> **AIM**:
Could you reproduce all of the material below with every "computer-use agent" changed to "desktop agent" and nothing else altered?

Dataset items
+ + +

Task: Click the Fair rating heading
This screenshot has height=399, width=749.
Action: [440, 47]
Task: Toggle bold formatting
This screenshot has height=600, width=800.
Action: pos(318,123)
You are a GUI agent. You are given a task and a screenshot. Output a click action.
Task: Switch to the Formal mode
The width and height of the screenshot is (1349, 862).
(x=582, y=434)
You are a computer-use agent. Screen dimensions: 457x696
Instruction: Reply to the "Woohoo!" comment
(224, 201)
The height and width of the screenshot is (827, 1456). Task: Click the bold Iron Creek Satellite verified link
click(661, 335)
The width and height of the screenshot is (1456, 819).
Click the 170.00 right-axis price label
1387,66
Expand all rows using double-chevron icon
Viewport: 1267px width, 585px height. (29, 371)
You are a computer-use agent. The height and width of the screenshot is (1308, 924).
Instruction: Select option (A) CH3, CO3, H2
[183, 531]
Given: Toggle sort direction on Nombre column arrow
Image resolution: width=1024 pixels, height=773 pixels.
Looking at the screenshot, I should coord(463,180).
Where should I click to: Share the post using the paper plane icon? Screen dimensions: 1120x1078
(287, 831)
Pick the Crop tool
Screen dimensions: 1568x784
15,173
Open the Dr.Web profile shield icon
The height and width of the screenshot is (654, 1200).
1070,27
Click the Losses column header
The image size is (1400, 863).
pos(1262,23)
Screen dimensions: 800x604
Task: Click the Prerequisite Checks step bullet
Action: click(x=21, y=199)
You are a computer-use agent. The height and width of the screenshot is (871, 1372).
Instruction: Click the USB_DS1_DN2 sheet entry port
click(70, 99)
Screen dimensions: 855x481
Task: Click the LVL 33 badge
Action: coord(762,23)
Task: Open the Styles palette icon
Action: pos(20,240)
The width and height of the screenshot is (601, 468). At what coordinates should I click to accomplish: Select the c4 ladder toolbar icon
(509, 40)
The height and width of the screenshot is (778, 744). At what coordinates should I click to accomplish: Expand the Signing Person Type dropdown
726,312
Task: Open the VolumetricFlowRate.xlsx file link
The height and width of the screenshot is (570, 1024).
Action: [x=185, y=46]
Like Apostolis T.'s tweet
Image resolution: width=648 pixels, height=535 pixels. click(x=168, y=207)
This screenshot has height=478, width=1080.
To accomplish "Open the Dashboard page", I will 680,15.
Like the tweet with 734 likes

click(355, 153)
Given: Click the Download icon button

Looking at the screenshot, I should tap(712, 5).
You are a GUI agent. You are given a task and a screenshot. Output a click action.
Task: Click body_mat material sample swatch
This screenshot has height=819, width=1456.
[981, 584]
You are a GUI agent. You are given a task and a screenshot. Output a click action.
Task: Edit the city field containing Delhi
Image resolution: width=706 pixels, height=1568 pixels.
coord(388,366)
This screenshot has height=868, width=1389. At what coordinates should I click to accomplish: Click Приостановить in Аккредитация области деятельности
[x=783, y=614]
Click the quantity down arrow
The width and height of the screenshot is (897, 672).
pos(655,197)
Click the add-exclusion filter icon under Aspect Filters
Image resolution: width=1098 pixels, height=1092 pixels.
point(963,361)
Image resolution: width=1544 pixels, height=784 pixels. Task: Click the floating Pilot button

+ + +

> **RESULT FOR THIS EXERCISE**:
Task: Click the Fair rating heading
This screenshot has height=399, width=749.
Action: [440, 47]
Task: Toggle bold formatting
This screenshot has height=600, width=800.
Action: pos(318,123)
You are a GUI agent. You are given a task and a screenshot. Output a click action.
Task: Switch to the Formal mode
The width and height of the screenshot is (1349, 862).
(x=582, y=434)
You are a desktop agent. Screen dimensions: 457x696
Instruction: Reply to the "Woohoo!" comment
(224, 201)
The height and width of the screenshot is (827, 1456). Task: Click the bold Iron Creek Satellite verified link
click(661, 335)
The width and height of the screenshot is (1456, 819).
Click the 170.00 right-axis price label
1387,66
Expand all rows using double-chevron icon
Viewport: 1267px width, 585px height. (29, 371)
You are a desktop agent. The height and width of the screenshot is (1308, 924).
Instruction: Select option (A) CH3, CO3, H2
[183, 531]
Given: Toggle sort direction on Nombre column arrow
Image resolution: width=1024 pixels, height=773 pixels.
Looking at the screenshot, I should coord(463,180).
Where should I click to: Share the post using the paper plane icon? Screen dimensions: 1120x1078
(287, 831)
Pick the Crop tool
Screen dimensions: 1568x784
15,173
Open the Dr.Web profile shield icon
The height and width of the screenshot is (654, 1200).
1070,27
Click the Losses column header
The image size is (1400, 863).
pos(1262,23)
Screen dimensions: 800x604
Task: Click the Prerequisite Checks step bullet
Action: click(x=21, y=199)
You are a desktop agent. The height and width of the screenshot is (871, 1372).
Instruction: Click the USB_DS1_DN2 sheet entry port
click(70, 99)
Screen dimensions: 855x481
Task: Click the LVL 33 badge
Action: coord(762,23)
Task: Open the Styles palette icon
Action: pos(20,240)
The width and height of the screenshot is (601, 468). At what coordinates should I click to accomplish: Select the c4 ladder toolbar icon
(509, 40)
The height and width of the screenshot is (778, 744). At what coordinates should I click to accomplish: Expand the Signing Person Type dropdown
726,312
Task: Open the VolumetricFlowRate.xlsx file link
The height and width of the screenshot is (570, 1024).
Action: [x=185, y=46]
Like Apostolis T.'s tweet
Image resolution: width=648 pixels, height=535 pixels. click(x=168, y=207)
This screenshot has height=478, width=1080.
To accomplish "Open the Dashboard page", I will 680,15.
Like the tweet with 734 likes

click(355, 153)
Given: Click the Download icon button

Looking at the screenshot, I should tap(712, 5).
You are a GUI agent. You are given a task and a screenshot. Output a click action.
Task: Click body_mat material sample swatch
This screenshot has height=819, width=1456.
[981, 584]
You are a GUI agent. You are given a task and a screenshot. Output a click action.
Task: Edit the city field containing Delhi
Image resolution: width=706 pixels, height=1568 pixels.
coord(388,366)
This screenshot has height=868, width=1389. At what coordinates should I click to accomplish: Click Приостановить in Аккредитация области деятельности
[x=783, y=614]
Click the quantity down arrow
The width and height of the screenshot is (897, 672).
pos(655,197)
Click the add-exclusion filter icon under Aspect Filters
Image resolution: width=1098 pixels, height=1092 pixels.
point(963,361)
Image resolution: width=1544 pixels, height=784 pixels. Task: Click the floating Pilot button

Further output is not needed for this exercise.